* [DOCUMENT EXCERPT]:
# What tank?!!



## Tazman7 (9/8/16)

I am currently on the hunt for a tank for my vtc mini,i am looking for something small and sexy like the mod itself lol this setup is essentialy going to be used for on the move and low profile also the tank has to give good flavour.i am considering a avo22 or a moonshot22 at the moment but any advice is appreciated


----------



## snakevape (9/8/16)

Serpent Mini!

Reactions: Like 1 | Agree 1


----------



## Dominica (9/8/16)

The moonshot 22 is lovely. Gets a bit hot with extended usage though. But it has the advantage of dual coils over the serpent mini. 

Sent from my SM-G360H using Tapatalk


----------



## RichJB (9/8/16)

Wait for the Goblin Mini v3?

Reactions: Like 1 | Agree 1


----------



## Clouds4Days (9/8/16)

Tazman7 said:


> I am currently on the hunt for a tank for my vtc mini,i am looking for something small and sexy like the mod itself lol this setup is essentialy going to be used for on the move and low profile also the tank has to give good flavour.i am considering a avo22 or a moonshot22 at the moment but any advice is appreciated



Serpent mini, Avo 22 and moonshot 22.

For you I would probably go for something like avo 22mm because of more juice capacity.

But all 3 tanks have good flavour, personaly i prefer tanks that take dual builds more but only because my vape prefrence is between 50-60 watts.

All i can say is i have all 3 (not avo 22 but 24 but basically same thing) and my every day use tank is the moonshot.

Ive also heard great things on coil arts Mage RTA, mine is on the way so cant give any feedback yet.

Reactions: Like 1 | Informative 1


----------



## Tazman7 (9/8/16)

Clouds4Days said:


> Serpent mini, Avo 22 and moonshot 22.
> 
> For you I would probably go for something like avo 22mm because of more juice capacity.
> 
> ...



Thanks and i also am weary on power usage because the vtc is a single 18650 mod and i dont wanna carry batteries along so you rate avo22 or moonshot ?


Sent from my iPhone using Tapatalk


----------



## Nailedit77 (9/8/16)

Serpent mini is perfect, small but packs awesome flavour and clouds.

Reactions: Like 1 | Agree 1


----------



## Clouds4Days (9/8/16)

Tazman7 said:


> Thanks and i also am weary on power usage because the vtc is a single 18650 mod and i dont wanna carry batteries along so you rate avo22 or moonshot ?

* [SUPPLIED MATERIAL]:
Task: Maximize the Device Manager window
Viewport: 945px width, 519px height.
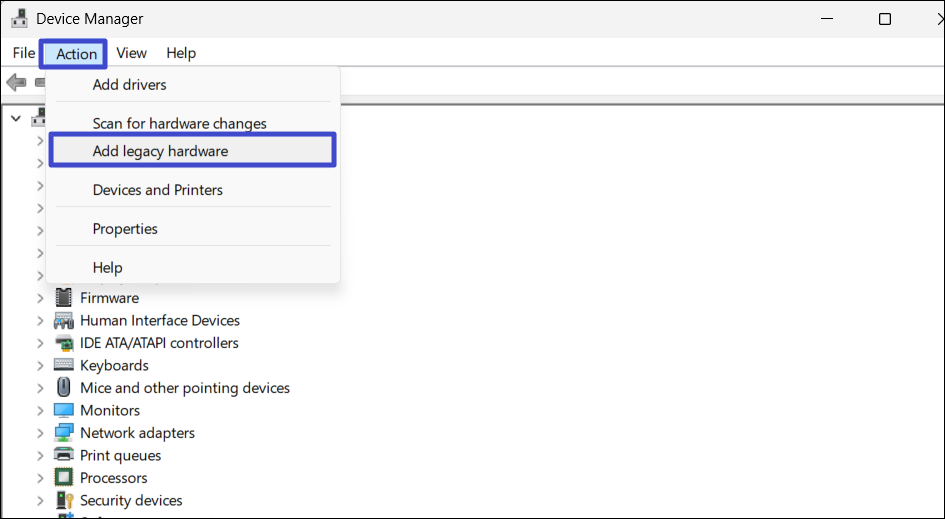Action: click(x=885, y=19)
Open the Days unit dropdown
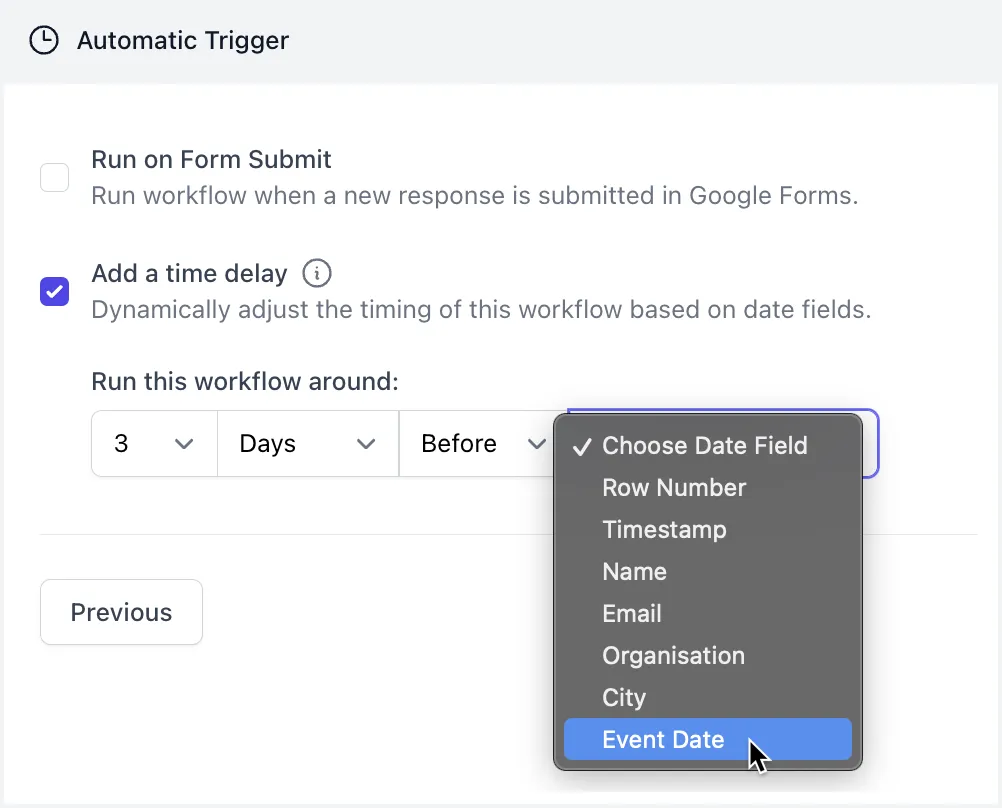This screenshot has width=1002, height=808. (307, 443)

* [TO DO]:
1. In the forum thread about finding a tank for the VTC Mini, what wattage range does Clouds4Days give as their vaping preference?
2. Extend the forum thread on choosing a tank for the VTC Mini, starting right after its last line.

* [EXPECTED RESPONSES]:
1. Between 50 and 60 watts.

2.
> 
> 
> Sent from my iPhone using Tapatalk



For sure.
I would lean probably towards the Avo because you have the option of single or dual coil builds so if you see battery not lasting with a dual coil chuck in a single build.

I vape alot constantly during the day as i am alowed to. So what i say now might not be the same as others-
I was using the moonshot on a vtc mini at one stage and at about 55w i would need to carry 2 spare batterys.
(Build - dual kanthal claptons 2.5 id 5.5 wraps @ .35ohm)

Using the serpent mini If you vape around 30 watts i only needed 1 spare battery.
(Build- 28g kanthal twisted wire 6 wraps 2.5 id .45 ohms)


----------



## Tazman7 (9/8/16)

Clouds4Days said:


> For sure.
> I would lean probably towards the Avo because you have the option of single or dual coil builds so if you see battery not lasting with a dual coil chuck in a single build.
> 
> I vape alot constantly during the day as i am alowed to. So what i say now might not be the same as others-
> ...



So if i use a serpent i should be good,i dont vape too much at a time and will mainly be used for partys n stuff?


Sent from my iPhone using Tapatalk


----------



## Clouds4Days (9/8/16)

Tazman7 said:


> So if i use a serpent i should be good,i dont vape too much at a time and will mainly be used for partys n stuff?
> Sent from my iPhone using Tapatalk



I like all 3 tanks but my favourite is the moonshot 22.
But if you after battery life then serpent mini is for you bud.

Reactions: Like 1


----------



## snakevape (9/8/16)

If battery life, ease of building, less juice usage are important to you as well, the serpent mini is even more valuable. it's a little cheaper than the avo/moonshot as well I believe.

if you're looking to show off dank clouds at your parties, maybe look at the other ones ;p

Reactions: Agree 1


----------



## Tazman7 (9/8/16)

snakevape said:


> If battery life, ease of building, less juice usage are important to you as well, the serpent mini is even more valuable. it's a little cheaper than the avo/moonshot as well I believe.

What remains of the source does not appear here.